## DATASET EXCERPTS
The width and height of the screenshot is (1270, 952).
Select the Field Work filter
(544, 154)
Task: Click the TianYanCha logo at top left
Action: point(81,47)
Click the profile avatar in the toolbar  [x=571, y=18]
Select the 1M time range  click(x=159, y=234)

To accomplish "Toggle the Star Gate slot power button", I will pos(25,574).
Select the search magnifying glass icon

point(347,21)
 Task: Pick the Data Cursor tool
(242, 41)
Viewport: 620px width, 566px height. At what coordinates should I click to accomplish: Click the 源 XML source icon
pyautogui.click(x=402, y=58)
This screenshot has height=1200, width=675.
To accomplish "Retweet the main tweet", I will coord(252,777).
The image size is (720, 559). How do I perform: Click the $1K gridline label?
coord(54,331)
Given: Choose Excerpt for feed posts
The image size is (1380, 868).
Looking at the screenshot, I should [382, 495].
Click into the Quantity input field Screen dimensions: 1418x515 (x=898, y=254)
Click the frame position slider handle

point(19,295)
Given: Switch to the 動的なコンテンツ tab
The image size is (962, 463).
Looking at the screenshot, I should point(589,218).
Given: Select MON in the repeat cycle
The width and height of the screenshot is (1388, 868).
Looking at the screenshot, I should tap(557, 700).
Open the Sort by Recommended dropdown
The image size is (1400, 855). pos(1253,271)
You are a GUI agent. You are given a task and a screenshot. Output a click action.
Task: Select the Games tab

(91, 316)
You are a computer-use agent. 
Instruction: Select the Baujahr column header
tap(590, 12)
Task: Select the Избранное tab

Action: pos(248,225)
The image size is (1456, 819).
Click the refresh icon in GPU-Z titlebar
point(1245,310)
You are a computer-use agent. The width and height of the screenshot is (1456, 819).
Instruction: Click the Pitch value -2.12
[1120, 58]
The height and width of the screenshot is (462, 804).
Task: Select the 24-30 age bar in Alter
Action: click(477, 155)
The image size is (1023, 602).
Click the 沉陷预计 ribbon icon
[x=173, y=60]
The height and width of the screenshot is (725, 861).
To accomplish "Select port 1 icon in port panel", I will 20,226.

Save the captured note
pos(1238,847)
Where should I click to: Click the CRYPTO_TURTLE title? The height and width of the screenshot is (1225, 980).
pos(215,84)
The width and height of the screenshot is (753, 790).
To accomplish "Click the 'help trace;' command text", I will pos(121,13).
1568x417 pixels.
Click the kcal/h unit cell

## PROMPT
Copy the entries word for word, from the line with "You are a GUI" through the end of the entries.

## RESPONSE
You are a GUI agent. You are given a task and a screenshot. Output a click action.
Task: Select the Games tab

(91, 316)
You are a computer-use agent. 
Instruction: Select the Baujahr column header
tap(590, 12)
Task: Select the Избранное tab

Action: pos(248,225)
The image size is (1456, 819).
Click the refresh icon in GPU-Z titlebar
point(1245,310)
You are a computer-use agent. The width and height of the screenshot is (1456, 819).
Instruction: Click the Pitch value -2.12
[1120, 58]
The height and width of the screenshot is (462, 804).
Task: Select the 24-30 age bar in Alter
Action: click(477, 155)
The image size is (1023, 602).
Click the 沉陷预计 ribbon icon
[x=173, y=60]
The height and width of the screenshot is (725, 861).
To accomplish "Select port 1 icon in port panel", I will 20,226.

Save the captured note
pos(1238,847)
Where should I click to: Click the CRYPTO_TURTLE title? The height and width of the screenshot is (1225, 980).
pos(215,84)
The width and height of the screenshot is (753, 790).
To accomplish "Click the 'help trace;' command text", I will pos(121,13).
1568x417 pixels.
Click the kcal/h unit cell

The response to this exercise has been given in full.